John T. Young's Soaring Stones was commissioned in 1989 for $100,000 as a gift to city residents by Pioneer Place, Ltd., an affiliate of Rouse-Portland, Inc., to replace a fountain that was removed during construction of the Pioneer Place mall. The sculpture was completed and installed at Southwest 5th Street between Taylor Street and Yamhill Street in downtown Portland's Transit Mall in 1990. The sculpture was surveyed and deemed as "treatment needed" by the Smithsonian's "Save Outdoor Sculpture!" program in October 1993, and was administered by Rouse-Portland, Inc., Pioneer Place, Ltd. at that time.

In 2006, the sculpture was removed and returned to its owner due to construction of the MAX Light Rail. The University of Washington's Architectural Commission considered moving the work to a "very unique site" because of its design and size. Young was a professor of art at the institution. In 2007, Young donated the work to Whitman College in Walla Walla, Washington, where it was installed outside Cordiner Hall as Soaring Stones #4.

==Description==
According to Young, Soaring Stones represents the "interface between man and nature". It consists of six irregularly shaped pieces of Washington granite that were quarried from the Cascade Range, displayed in a row in ascending height. While installed in Portland, the first stone was sunk into the pavement. The rest were set on polished stainless steel pedestals, the tallest of which reached 11.5 ft. Elevated boulders had recessed lighting.

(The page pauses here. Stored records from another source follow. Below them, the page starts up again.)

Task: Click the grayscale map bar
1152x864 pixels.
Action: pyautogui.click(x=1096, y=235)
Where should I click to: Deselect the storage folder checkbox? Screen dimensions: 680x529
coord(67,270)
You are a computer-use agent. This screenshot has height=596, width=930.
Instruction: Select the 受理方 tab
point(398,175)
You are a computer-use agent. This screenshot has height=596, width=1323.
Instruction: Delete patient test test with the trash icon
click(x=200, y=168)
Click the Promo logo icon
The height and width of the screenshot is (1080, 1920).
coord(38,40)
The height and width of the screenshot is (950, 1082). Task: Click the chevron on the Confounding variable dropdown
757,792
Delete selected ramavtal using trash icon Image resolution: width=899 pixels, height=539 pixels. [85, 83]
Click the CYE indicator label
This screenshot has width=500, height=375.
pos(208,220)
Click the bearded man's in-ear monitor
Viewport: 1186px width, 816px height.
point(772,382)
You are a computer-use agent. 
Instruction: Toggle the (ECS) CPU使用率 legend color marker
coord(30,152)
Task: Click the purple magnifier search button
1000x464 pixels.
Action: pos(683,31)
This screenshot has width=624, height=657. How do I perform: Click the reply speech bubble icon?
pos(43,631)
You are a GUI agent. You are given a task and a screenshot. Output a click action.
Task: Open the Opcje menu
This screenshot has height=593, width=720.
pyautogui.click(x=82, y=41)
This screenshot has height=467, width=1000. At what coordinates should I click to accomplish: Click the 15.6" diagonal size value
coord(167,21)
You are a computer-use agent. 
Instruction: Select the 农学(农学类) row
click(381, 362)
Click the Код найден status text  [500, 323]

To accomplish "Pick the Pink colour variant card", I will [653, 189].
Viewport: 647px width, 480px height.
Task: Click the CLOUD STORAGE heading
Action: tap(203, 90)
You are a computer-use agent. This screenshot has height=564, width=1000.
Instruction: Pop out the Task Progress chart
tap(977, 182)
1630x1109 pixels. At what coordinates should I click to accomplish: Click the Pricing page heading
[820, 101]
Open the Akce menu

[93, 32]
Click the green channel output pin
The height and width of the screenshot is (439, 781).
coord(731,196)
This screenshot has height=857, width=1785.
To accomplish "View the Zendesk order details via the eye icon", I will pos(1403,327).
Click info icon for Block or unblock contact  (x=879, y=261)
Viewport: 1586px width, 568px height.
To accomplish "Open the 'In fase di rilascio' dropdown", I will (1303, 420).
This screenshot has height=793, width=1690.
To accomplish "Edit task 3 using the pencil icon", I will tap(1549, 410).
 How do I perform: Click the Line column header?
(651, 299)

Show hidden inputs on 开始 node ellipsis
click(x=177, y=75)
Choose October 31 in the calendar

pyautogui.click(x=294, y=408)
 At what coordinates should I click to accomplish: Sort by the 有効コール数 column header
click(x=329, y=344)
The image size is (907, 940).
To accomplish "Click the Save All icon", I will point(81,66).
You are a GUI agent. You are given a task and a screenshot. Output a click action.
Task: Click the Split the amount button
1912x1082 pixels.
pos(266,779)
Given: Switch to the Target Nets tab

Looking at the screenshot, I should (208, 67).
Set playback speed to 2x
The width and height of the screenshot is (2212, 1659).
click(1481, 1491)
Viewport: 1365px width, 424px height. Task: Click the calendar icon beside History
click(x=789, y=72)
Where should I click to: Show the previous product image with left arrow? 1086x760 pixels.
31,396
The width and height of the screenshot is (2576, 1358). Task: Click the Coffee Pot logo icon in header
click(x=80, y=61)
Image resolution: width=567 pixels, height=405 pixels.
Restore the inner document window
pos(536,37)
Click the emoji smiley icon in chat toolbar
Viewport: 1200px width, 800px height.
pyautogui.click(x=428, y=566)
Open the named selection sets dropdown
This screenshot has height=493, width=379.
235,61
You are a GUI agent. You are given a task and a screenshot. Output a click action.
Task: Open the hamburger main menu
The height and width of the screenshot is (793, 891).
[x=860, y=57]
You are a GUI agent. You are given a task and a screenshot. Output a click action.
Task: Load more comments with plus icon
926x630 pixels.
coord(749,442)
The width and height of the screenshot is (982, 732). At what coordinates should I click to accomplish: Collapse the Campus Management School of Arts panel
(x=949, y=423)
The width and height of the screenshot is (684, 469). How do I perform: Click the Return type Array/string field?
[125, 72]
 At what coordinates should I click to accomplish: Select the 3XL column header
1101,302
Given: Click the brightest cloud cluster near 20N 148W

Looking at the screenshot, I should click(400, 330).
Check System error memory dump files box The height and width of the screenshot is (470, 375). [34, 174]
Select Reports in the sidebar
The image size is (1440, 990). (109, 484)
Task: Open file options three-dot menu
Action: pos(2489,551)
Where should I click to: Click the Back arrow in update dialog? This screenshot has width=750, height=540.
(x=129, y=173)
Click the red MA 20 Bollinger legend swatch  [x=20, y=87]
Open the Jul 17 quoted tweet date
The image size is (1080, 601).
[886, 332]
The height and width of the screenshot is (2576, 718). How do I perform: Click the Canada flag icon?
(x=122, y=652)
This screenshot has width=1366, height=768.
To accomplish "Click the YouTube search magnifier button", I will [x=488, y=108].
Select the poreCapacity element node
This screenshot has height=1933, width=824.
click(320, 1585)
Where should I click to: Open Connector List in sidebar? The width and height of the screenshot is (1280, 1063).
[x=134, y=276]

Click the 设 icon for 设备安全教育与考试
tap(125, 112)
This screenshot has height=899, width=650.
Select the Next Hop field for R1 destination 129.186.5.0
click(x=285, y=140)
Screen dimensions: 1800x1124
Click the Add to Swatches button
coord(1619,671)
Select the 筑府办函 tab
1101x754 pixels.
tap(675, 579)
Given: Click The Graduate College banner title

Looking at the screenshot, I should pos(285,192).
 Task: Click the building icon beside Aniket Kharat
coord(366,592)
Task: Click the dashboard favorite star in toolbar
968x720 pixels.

The Smithsonian Institution described the sculpture as "reminiscent of the Cascade Mountain Range from which the media came", and categorized it as abstract and allegorical of nature. Alongside the sculpture was a plaque that said, "SOARING STONES" / BY JOHN T. YOUNG, SEATTLE, WA / © 1990 / SPONSORED BY PIONEER PLACE LTD. Installed at the Whitman College campus, Soaring Stones #4 spans 150 ft and the highest of its rocks reaches 12 ft 4 in tall.

==Reception==
In 1990, The Seattle Times said Soaring Stones ascending pieces looked "as if they were taking off into flight ... [r]ather like Young's career". The sculpture was included in at least one published walking tour of Portland and in another by Whitman College about art on the campus. David Glenn, professor of music at Whitman College, took inspiration from Soaring Stones #4 and other art pieces on the campus for his composition "Sculpture Garden for Piano Quintet", a piano quintet commissioned for the opening concert of the 2009 Walla Walla Chamber Music Festival. Glenn based his work on a September 2008 walk through the campus; he used Young's sculpture as inspiration for the quintet's final movement. He said of the sculpture's influence: Since there are six boulders used in the sculpture, I based this movement in the time signature of 6/4, with a sub-division of four and two (four on pedestals; two on ground). I also used a six-note melodic theme that rises six times, descends six times and then rises again six times. The rising and falling represent different perspectives the viewer of the sculpture can have—either looking from right to left or left to right.